Link's Awakening DX was critically acclaimed upon release, with many reviewers recommending the game on the basis of the merits of the original title and its continuing appeal both for new and returning players. Critics generally agreed that the game's additions were welcomed but minimal in substance, with Electronic Gaming Monthly finding it to be not too different from the original, and Colin Williamson of Allgame describing the game as a "paint job" and "essentially the same game".

Reviewers praised the colorisation of the game. Electronic Gaming Monthly described the graphics as "sharp" and adding "vibrant life" to the game. Total Game Boy stated that the game's color was a major improvement on the graphics of the original game and helped objects and enemies in the environment "stand out tremendously". Although noting its graphics were "primitive" by the standards of 1999, Jes Bickham of Planet Game Boy considered the graphics to also be "more sharply defined" and "smoother-scrolling" compared to the original. RPGFan commended the "fair graphical improvement" of the game, but considered the colorization to be "shallow" and lacking in detail.

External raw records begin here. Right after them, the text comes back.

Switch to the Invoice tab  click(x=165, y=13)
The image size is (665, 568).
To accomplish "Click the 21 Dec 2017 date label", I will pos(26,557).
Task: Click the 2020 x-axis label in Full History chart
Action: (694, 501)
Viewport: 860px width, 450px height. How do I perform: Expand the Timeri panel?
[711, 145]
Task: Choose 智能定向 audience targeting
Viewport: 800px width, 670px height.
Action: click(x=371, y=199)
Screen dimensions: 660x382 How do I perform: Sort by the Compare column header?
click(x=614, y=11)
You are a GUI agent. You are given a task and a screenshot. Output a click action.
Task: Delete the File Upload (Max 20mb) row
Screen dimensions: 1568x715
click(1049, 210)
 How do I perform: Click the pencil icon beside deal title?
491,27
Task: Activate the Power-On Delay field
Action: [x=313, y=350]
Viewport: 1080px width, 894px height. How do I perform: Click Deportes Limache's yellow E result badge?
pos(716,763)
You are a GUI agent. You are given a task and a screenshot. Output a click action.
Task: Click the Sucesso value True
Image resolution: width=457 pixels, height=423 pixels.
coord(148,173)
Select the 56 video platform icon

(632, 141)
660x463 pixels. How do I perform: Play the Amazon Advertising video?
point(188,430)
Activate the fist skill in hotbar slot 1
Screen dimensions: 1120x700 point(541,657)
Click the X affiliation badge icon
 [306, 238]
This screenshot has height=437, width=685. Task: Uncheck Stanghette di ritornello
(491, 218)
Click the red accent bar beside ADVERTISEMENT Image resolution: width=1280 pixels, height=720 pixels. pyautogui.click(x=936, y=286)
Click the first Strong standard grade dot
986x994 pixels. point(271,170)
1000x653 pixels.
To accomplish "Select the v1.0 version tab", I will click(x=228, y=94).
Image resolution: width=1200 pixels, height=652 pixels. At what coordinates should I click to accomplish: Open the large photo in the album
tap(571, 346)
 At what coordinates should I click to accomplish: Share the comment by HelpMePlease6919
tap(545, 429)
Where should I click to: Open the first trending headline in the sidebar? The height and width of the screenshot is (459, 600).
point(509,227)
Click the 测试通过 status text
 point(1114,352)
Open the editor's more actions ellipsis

The addition of the Color Dungeon received mixed reception. Describing it as "lame" and a "total disappointment", Electronic Gaming Monthly considered the dungeon to be too short, easy to complete, and limited in puzzle variety. Paul Davies of Computer & Video Games considered the new dungeon to be "not so amazing". RPGFan critiqued the decision to confine color-coded objects such as switches to the Color Dungeon.

Review scores
| Publication | Score |
|---|---|
| AllGame | 4.5/5 |
| Computer and Video Games | 5/5 |
| Electronic Gaming Monthly | 9.5/10, 9/10, 9.5/10, 9/10 |
| IGN | 9.5 |
| Nintendo Life | 10/10 |
| RPGFan | 83% / 85% |
| Total Game Boy | 95% |
| Planet Game Boy | 5/5 |

=== Retrospective reception ===

Many critics have retrospectively named Link's Awakening DX as one of the best games released for the Game Boy system, including Game Boy Official Magazine, Pocket Games, GamePro, and Nintendo Power. The game has also been identified as one of the best Game Boy Color games by Digital Trends, GameSpot, and TheGamer. Luke Albiges of Retro Gamer considered the game's addition of a "vivid" color pallette and new features to "breathe new life" into the game, highlighting the Color Dungeon for "expanding upon what was possible" in the original title. Gavin Lane of Nintendo Life described the game as "bursting with colour" and commended the pixel sprites, but felt the game did not add any "unmissable" additions to the original title. Stuart Gipp, also for Nintendo Life, considered DX to be a downgrade from the original due to its "unenjoyable extra dungeon" and "garish lick of paint that doesn't do the visuals any favors".

Several critics also provided favorable reviews of Link's Awakening DX upon its release on the Nintendo 3DS eShop. Nintendo Power describing the game as one of the best games available on the eShop. Jacob Crites of Nintendo Life found the game's port to the 3DS to "play better" than its predecessors, citing the "more fluid" analog controls and the inclusion of restore points. Similarly, Lucas M. Thomas of IGN generally praised the game, but considered the upscaled graphics to not be as sharp as the original and lamented the omission of the Game Boy Printer features. Abraham Ashton Liu of RPGFan similarly commended the value and quality of the game's addition to the eShop and the additional functionality of a save state compared to the "unwieldy and archaic" design of the original save system.